Menindaklanjuti SE Mendes PTT di atas, Plt Gubernur Aceh pada tanggal 27 Maret 2020 menerbitkan Surat Nomor 412.2/5429 tentang Penggunaan Dana Desa 2020 untuk PKTD, Pencegahan Covid-19 dan Desa Tanggap Siaga Covid-19. Surat tersebut ditujukan kepada para bupati/wali kota se-Aceh.
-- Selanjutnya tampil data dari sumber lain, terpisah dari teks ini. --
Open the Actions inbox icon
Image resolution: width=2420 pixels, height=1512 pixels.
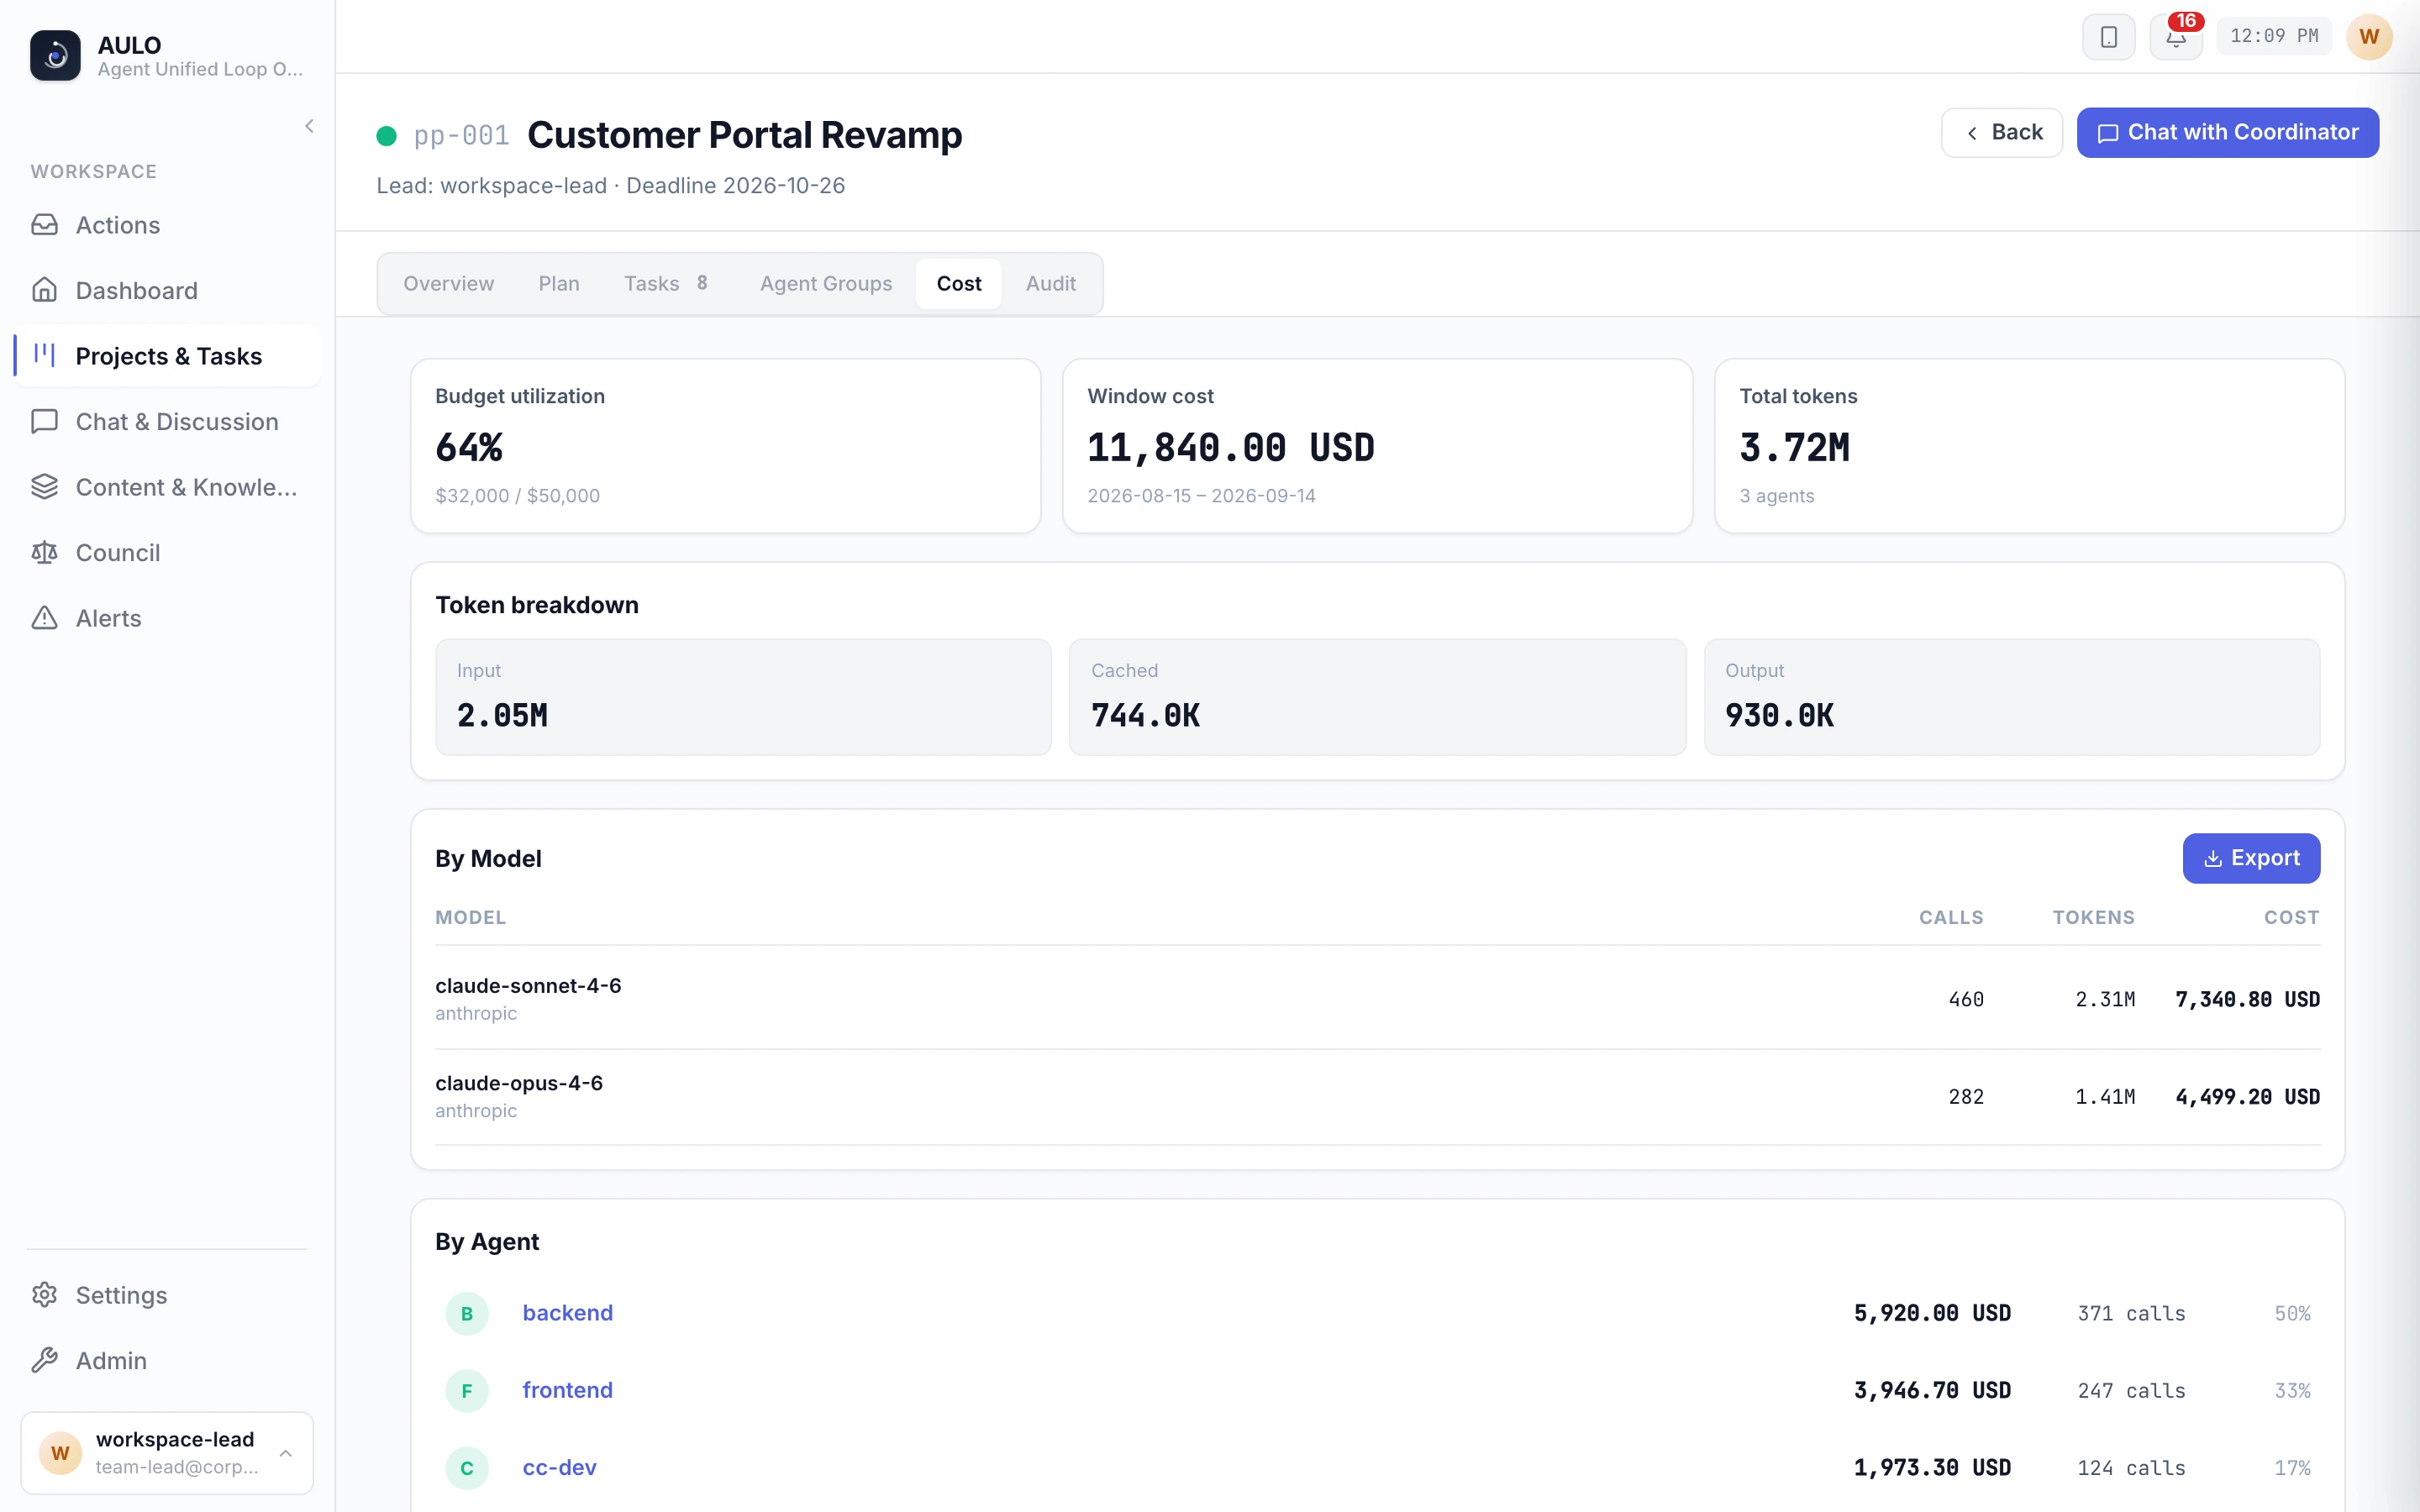[x=44, y=224]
Dalam Surat Plt Gubernur Aceh diharapkan, bahwa: Bagi Gampong yang sudah maupun belum menetapkan APBG 2020 namun tidak teralokasi kegiatan PKTD dan kegiatan pencegahan penyebaran wabah corona serta Desa Tanggap Siaga, maka harus segera mengalokasikan kegiatan dimaksud dengan mempedomani SE Mendes PDTT No 8 Tahun 2020, sebagaimana saya uraikan di atas. Tenaga Pendamping Profesional (TPP) P3MD harus ikut terlibat dan berperan lebih aktif melakukan pendampingan dalam perencanaan dan pelaksanaan kegiatan PKTD, kegiatan pencegahan penyebaran virus corona, dan memfasilitasi pembentukan Desa Tanggap Siaga Covid-19. Demikian isi surat Plt Gubernur Aceh tanggal 27 Maret 2020.
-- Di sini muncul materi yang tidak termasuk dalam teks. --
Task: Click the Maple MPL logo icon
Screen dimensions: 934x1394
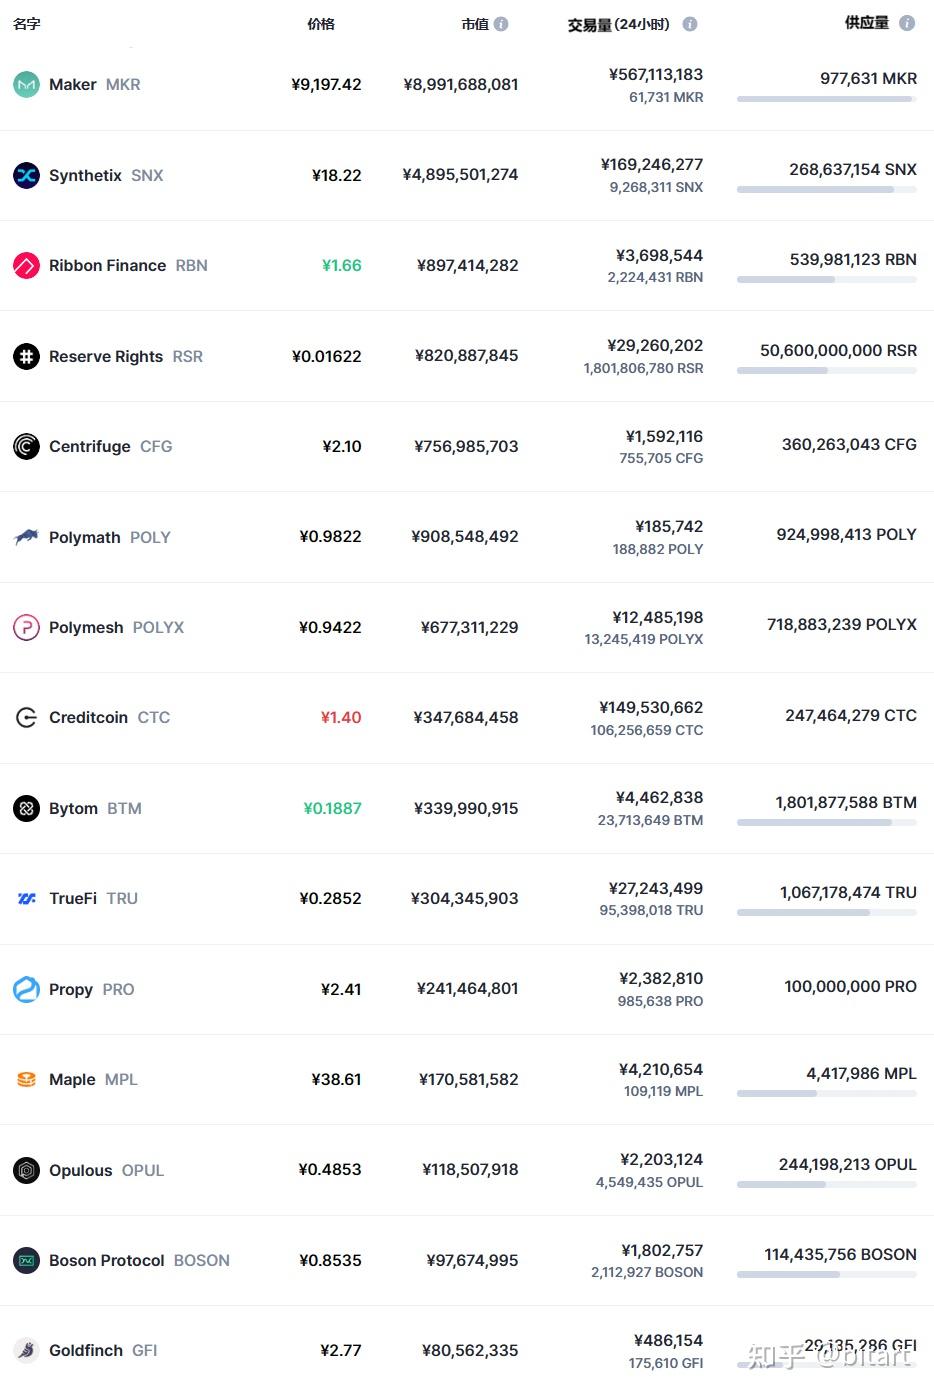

Kesannya isi surat Plt Gubernur di atas lebih ringkas dibandingkan SE Menkes PTT. Lazimnya, substansi ketentuan organik yang merupakan petunjuk teknis suatu aturan yang lebih tinggi, lebih detil dan rigid. Namun hal ini dapat dimaklumi, karena Surat Plt Gubernur Aceh tanggal 27 Maret 2020 di atas, di samping menindaklanjuti SE Mendes PTT No 8 Tahun 2020, juga merupakan kelanjutan dari Surat Plt Gubernur Aceh Nomor 140/5323 tanggal 23 Maret 2020 Hal Pembinaan dan Pengendalian Dana Desa 2020, serta Efektivitas Pelaksanaan Kegiatan Pemerintahan Gampong dalam rangka Pencegahan dan Penanganan Penyebaran Wabah Covid-19 di Aceh.
Mencermati uraian di atas, tampaklah bahwa telah ada dasar hukum yang cukup jelas dan kuat yang dapat digunakan sebagai payung kebijakan bagi Pemerintahan Gampong di Aceh, baik dalam PKTD, Pembentukan Desa Tanggap Siaga Covid-19, maupun terkait refocusing APBG.
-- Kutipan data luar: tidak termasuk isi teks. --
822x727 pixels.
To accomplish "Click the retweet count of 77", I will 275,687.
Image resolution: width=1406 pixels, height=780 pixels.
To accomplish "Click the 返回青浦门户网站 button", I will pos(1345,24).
Kejelasan regulasi semakin diperkuat lagi dengan diterbitkannya Peraturan Menteri Desa PDTT Nomor 6 Tahun 2020 tentang Perubahan Atas Peraturan Menteri Desa, Pembangunan Daerah Tertinggal, dan Transmigrasi Nomor 11 Tahun 2019 tentang Prioritas Penggunaan Dana Desa Tahun 2020, yang dalam konsideran menimbangnya ditegaskan bahwa berdasarkan Peraturan Pemerintah Pengganti Undang-Undang Nomor 1 Tahun 2020 tentang Kebijakan Keuangan untuk Penanganan dan Penyebaran Pandemi Coronavirus Disease 2019 (Covid-19) di desa melalui penggunaan dana desa dapat digunakan untuk Bantuan Langsung Tunai (BLT) kepada penduduk miskin di desa. Dengan kejelasan dasar hukum di atas, mari segera Pemerintahan Gampong melakukan aksi nyata, yang sangat bermanfaat bagi melindungi keselamatan dan kesejahteraan warganya.